**PROBLEM:** Return every entry in full, with no alterations.

Stored data entries
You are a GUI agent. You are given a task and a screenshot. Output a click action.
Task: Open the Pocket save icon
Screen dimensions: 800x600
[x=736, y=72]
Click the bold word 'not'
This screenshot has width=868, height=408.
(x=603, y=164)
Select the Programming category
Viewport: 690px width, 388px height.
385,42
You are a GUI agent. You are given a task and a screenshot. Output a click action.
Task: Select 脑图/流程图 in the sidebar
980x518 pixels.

**COMPLETED EXERCISE:**
You are a GUI agent. You are given a task and a screenshot. Output a click action.
Task: Open the Pocket save icon
Screen dimensions: 800x600
[x=736, y=72]
Click the bold word 'not'
This screenshot has width=868, height=408.
(x=603, y=164)
Select the Programming category
Viewport: 690px width, 388px height.
385,42
You are a GUI agent. You are given a task and a screenshot. Output a click action.
Task: Select 脑图/流程图 in the sidebar
980x518 pixels.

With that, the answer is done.